Records for this exercise:
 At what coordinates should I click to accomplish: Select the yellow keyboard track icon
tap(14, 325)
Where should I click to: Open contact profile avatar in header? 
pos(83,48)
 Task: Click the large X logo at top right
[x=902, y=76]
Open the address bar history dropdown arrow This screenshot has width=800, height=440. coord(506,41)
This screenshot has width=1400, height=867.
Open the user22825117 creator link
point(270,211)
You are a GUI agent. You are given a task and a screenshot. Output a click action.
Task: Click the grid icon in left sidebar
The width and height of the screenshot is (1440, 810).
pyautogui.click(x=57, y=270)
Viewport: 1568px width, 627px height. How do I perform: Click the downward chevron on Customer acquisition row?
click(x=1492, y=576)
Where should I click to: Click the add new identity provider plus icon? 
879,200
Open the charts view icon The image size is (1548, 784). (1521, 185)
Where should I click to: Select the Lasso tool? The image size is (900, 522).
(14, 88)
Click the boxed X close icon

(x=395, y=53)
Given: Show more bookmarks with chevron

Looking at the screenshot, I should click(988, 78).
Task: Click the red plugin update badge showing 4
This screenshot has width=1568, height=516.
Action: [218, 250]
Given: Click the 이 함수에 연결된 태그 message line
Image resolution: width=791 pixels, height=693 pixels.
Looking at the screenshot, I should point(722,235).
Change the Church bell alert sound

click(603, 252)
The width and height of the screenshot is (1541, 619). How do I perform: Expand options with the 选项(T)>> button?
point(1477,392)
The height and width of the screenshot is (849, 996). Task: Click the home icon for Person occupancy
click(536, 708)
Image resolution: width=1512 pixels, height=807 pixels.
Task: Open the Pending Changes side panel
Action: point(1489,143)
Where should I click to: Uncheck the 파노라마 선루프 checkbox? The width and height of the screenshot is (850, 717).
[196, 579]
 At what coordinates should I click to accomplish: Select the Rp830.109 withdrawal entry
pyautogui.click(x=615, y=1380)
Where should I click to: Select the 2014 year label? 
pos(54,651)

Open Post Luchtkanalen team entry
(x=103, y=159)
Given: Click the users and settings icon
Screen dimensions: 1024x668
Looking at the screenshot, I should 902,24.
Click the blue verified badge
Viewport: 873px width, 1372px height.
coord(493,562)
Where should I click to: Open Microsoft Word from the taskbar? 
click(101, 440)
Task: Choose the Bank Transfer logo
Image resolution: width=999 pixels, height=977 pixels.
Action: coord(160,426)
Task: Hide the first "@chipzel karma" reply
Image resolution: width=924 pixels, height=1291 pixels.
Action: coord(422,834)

Directions: Everything before the line containing "Image resolution: width=791" stays out. Write out that line and the rest of the entries exactly.

Result of the task:
Image resolution: width=791 pixels, height=693 pixels.
Looking at the screenshot, I should point(722,235).
Change the Church bell alert sound

click(603, 252)
The width and height of the screenshot is (1541, 619). How do I perform: Expand options with the 选项(T)>> button?
point(1477,392)
The height and width of the screenshot is (849, 996). Task: Click the home icon for Person occupancy
click(536, 708)
Image resolution: width=1512 pixels, height=807 pixels.
Task: Open the Pending Changes side panel
Action: point(1489,143)
Where should I click to: Uncheck the 파노라마 선루프 checkbox? The width and height of the screenshot is (850, 717).
[196, 579]
 At what coordinates should I click to accomplish: Select the Rp830.109 withdrawal entry
pyautogui.click(x=615, y=1380)
Where should I click to: Select the 2014 year label? 
pos(54,651)

Open Post Luchtkanalen team entry
(x=103, y=159)
Given: Click the users and settings icon
Screen dimensions: 1024x668
Looking at the screenshot, I should 902,24.
Click the blue verified badge
Viewport: 873px width, 1372px height.
coord(493,562)
Where should I click to: Open Microsoft Word from the taskbar? 
click(101, 440)
Task: Choose the Bank Transfer logo
Image resolution: width=999 pixels, height=977 pixels.
Action: coord(160,426)
Task: Hide the first "@chipzel karma" reply
Image resolution: width=924 pixels, height=1291 pixels.
Action: coord(422,834)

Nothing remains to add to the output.